The release of the Tesseract 5.5.0 optical character recognition system has been published. It supports Unicode and text recognition in more than 100 languages, including Russian, Kazakh, Belarusian and Ukrainian. The result can be saved as plain text or in HTML (hOCR), ALTO (XML), PDF and TSV formats. The system was initially created in 1985-1995 in the Hewlett Packard laboratory, in 2005 the code was opened under the Apache license and was further developed with the participation of Google employees. The source code of the project is distributed under the Apache 2.0 license.

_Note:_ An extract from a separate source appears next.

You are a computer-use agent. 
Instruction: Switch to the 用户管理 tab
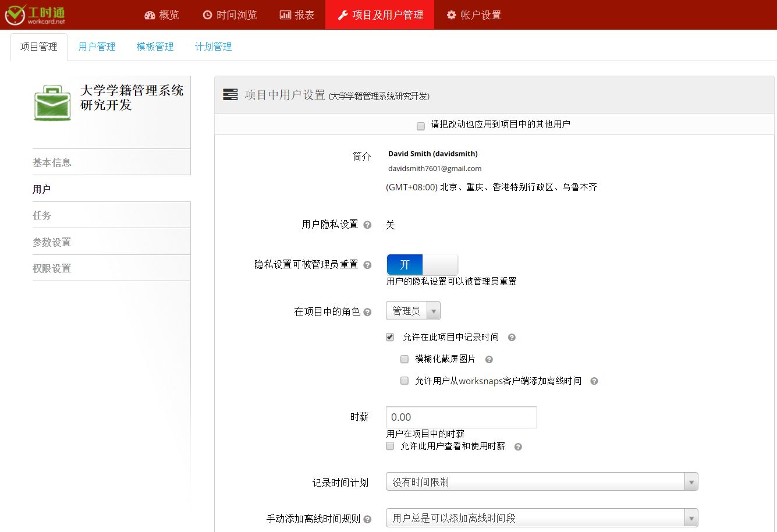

Tesseract includes a console utility and the libtesseract library for embedding text recognition functions into other applications. Third-party GUI interfaces that support Tesseract include gImageReader, VietOCR, and YAGF. Two recognition engines are offered: a classic one that recognizes text at the level of individual character patterns, and a new one based on the use of a machine learning system based on the LSTM recurrent neural network, optimized for recognizing entire lines and allowing for a significant increase in accuracy. Ready-made trained models are published for 123 languages. To optimize performance, modules are offered that use OpenMP and SIMD instructions AVX2, AVX, AVX512F, NEON, or SSE4.1.
Main improvements:
- Added support for RISC-V vector extensions, which are used to prepare assembler optimizations for systems with RISC-V processors.
- When recording the result in hOCR format, the ocrp_dir and ocrp_lang parameters are set in the created file.
- Modernized the code for detecting available language models.
- Improved code for generating hOCR files and removed file name conversion on the Windows platform.
- Allowed to specify symbolic values in the "--oem" and "--psm" options.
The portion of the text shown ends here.